You will inevitably make mistakes, and that’s why peer review has its own step. But some background reading will save you a good bit of time and prevent a truly erroneous error from getting through. If you’re lucky, step two will be completed in the midst of step 1.
Step Two: Determine your question
What do you want to know?
Unfortunately, this step doesn’t end with simple curiosity. When deciding what your question should be, you need to consider a number of complementary ones.
- How likely is it that the information you are looking for exists?
- Has this question been answered before? If so, what is distinct about your approach?
- Are you comfortable enough with the math and/or logic necessary to answer this question?
- Is this question interesting enough to you to sustain your frustration when you inevitably encounter difficulty?
My research went a long way in explaining the difference in collegiate and non collegiate incomes, while also exploring the divergent prospects between high education countries and low education counties. What was missing was the difference in outcomes between different colleges. This inspired me to explore mobility from the standpoint of the colleges themselves, and that led me to discovering Raj Chetty’s “Mobility Report Cards”.
The length of this step can vary drastically. Sometimes, what you need can be found on the Census or Bureau of Labor Statistics. These are accurate, trustworthy databases that, barring a few edge cases, will give you a fairly comprehensive picture of what you’re trying to discover. Needless to say, it’s not always that easy. It can take hours, if not days, to find the dataset you need.
As mentioned earlier, my background research allowed me to quickly identify the right dataset for analyzing college mobility rates. Chetty’s “Mobility Report Cards” had substantial information concerning student school selectivity and income for multiple decades.

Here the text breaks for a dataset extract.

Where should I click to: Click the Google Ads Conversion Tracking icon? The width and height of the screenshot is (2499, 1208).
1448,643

The data they used was provided by the Department of Education and the Internal Revenue Service, and it was clearly documented and laid out.

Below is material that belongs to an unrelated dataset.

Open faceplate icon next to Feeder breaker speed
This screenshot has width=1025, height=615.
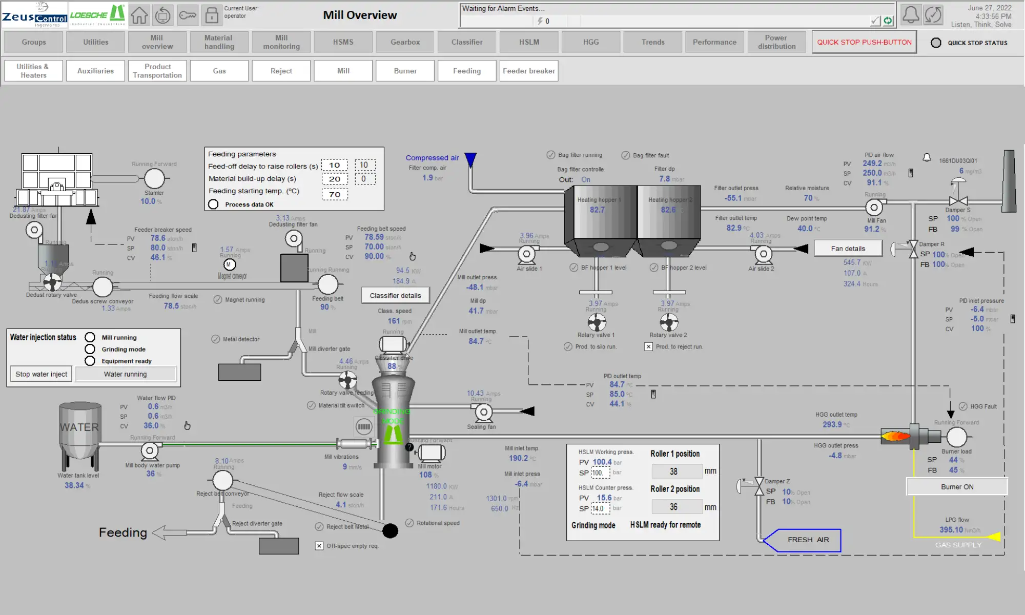click(194, 248)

This documentation made the whole process exponentially easier. I couldn’t have asked for a better dataset. Unfortunately, expecting this for every project is unrealistic, and likely to severely hamper your motivation. It can take a long time to find the right datasets, and sometimes you’re only able to find data that is auxiliary to your main question. In these situations, my advice would be twofold:
- Reach out to others and see if someone more familiar with the subject knows where to locate the correct data.
- Consider modifying your question according to what you have and repeating step two.
This can be a long, painful process. While plowing through the mud is oftentimes necessary, don’t ever be afraid to adjust your parameters based on what you have.
Step 4: Familiarize yourself with the dataset
You will likely be creating several visualizations from this data, and cross checking it throughout the project. Before you start, take an hour or so to explore it. Create simple graphs, find the maxima/minima, visualize the distribution. Most importantly, see if you can isolate trends within your data.
This step, along with step 1, is a great way of preemptively identifying trends in your dataset. The graph above is a scatter plot of college tiers vs the percentage of parents at the top of the national income quartile. Drawing the regression line showed me what to expect when plotting the differences in top quartile representation by college tier. The same was also true for median income.
This proved immensely valuable, as knowing the trend in the data allowed me to quickly identify when I had made a mistake in creating the graphs I ended up using for the final piece. Simple plotting can be an invaluable tool when preparing yourself for a more thorough analysis.
Learn the subject, find your question, choose your dataset, and familiarize with it. Hopefully, these steps aide you in creating your own work. Analyzing and visualizing data is frustrating, often monotonous work, especially when you’re still learning the ropes as I am. However, the power that comes from being able to make unique observations and contribute to the historical conversation is well worth the effort.
So go on and give it your best shot.